I don't know what it is about those stands that everything is so fucking awesome that they make. Not all of them though, I never eat from a stand that has a skinny person cooking. If they won't eat their own food, I'm sure as hell not going to pay them to fuck up my arteries. Down in Pacific Beach, San Diego, they have some great little burrito and burger stands. One of them even has chinese food, and if you walk around to the back they sell just about everything in the world. I'm serious. I bought some taco's, went around back, and bought some flip flops, a CIA hat, and some sunglasses, and I think the total was $16.
Your right they cannot all be that good I always had good look at the Carlsbad swap meet down in the valley. I'm just starved so it all sounds good. I'm trying to help out wifey with her Nutrisystems diet by going on it with her. We bought the 45 day food deal and then spent two weeks not buying any groceries and thinking of ingenious ways to do with what we had till now all the cabinets are empty. Our last dinner was like two cans of tuna, a box of fettuccini noodles, and some cheese sauce, Oh and a can of green peas. Now it’s all nutrisystem going on two days.
Misery loves company. I hear if you dangle a diamond ring in front of a treadmill she'll run her ass all the way back to her college weight.

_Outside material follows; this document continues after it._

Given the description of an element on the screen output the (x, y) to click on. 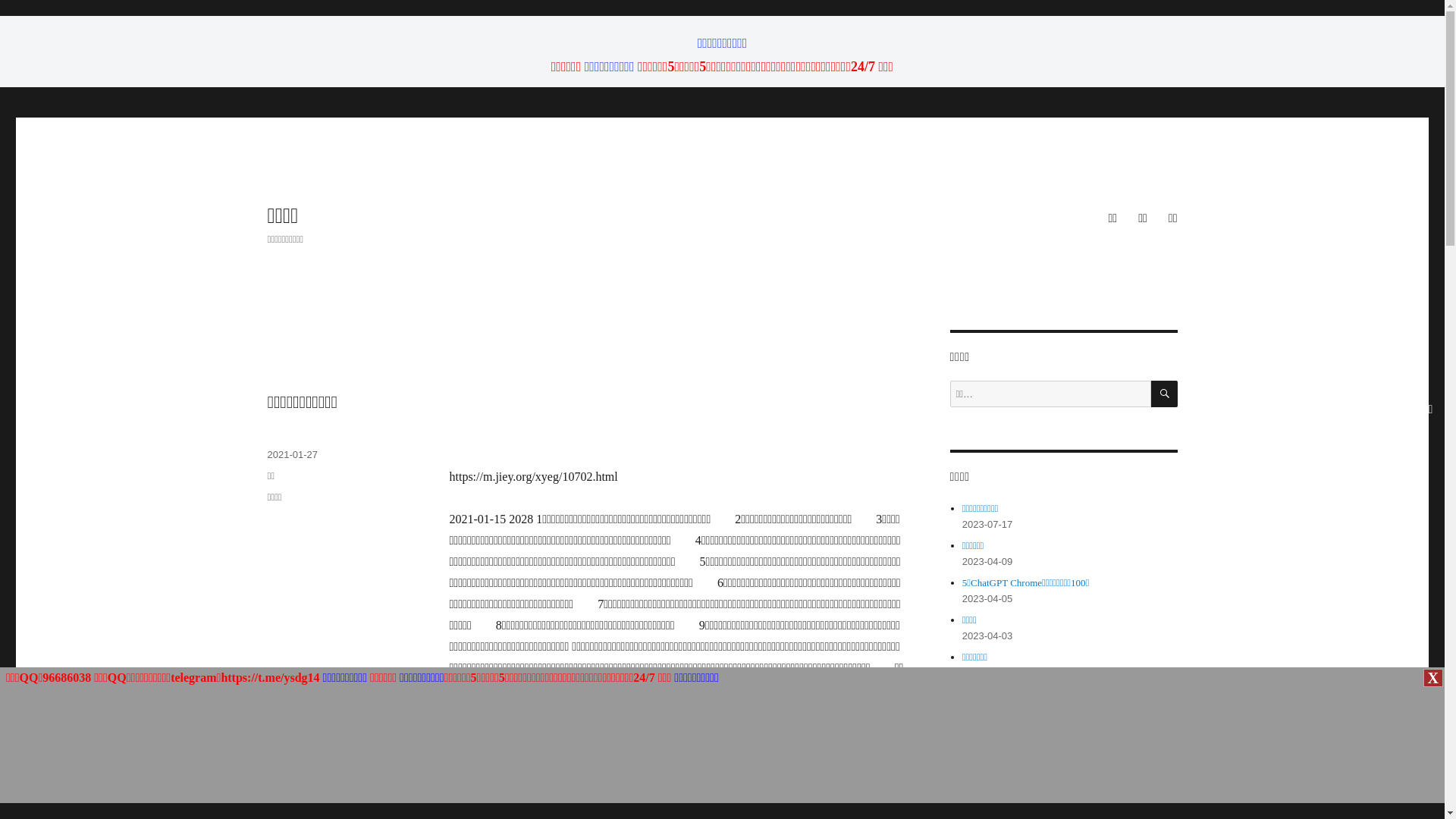
2021-01-27 Element type: text (291, 454)
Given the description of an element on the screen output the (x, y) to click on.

I'm too cheep. Diamond ring not to be laughed at 1000+ bucks, Treadmill 500 bucks, Nutrisystem food supply and kit for two ~500.00 and some misery.
Joe wrote... Fucking a woman who even remotely resembles the one you first got together with, Priceless. Everytime I get a girl, and we become a couple she gains weight like it was going out of style. Why is it that once I decide that a girl is wonderful enough that I'm going to devote myself solely to her she decides that's a good time to start consuming every chocolate bar she can find. It's fucked up, and I'm not gonna take it anymore.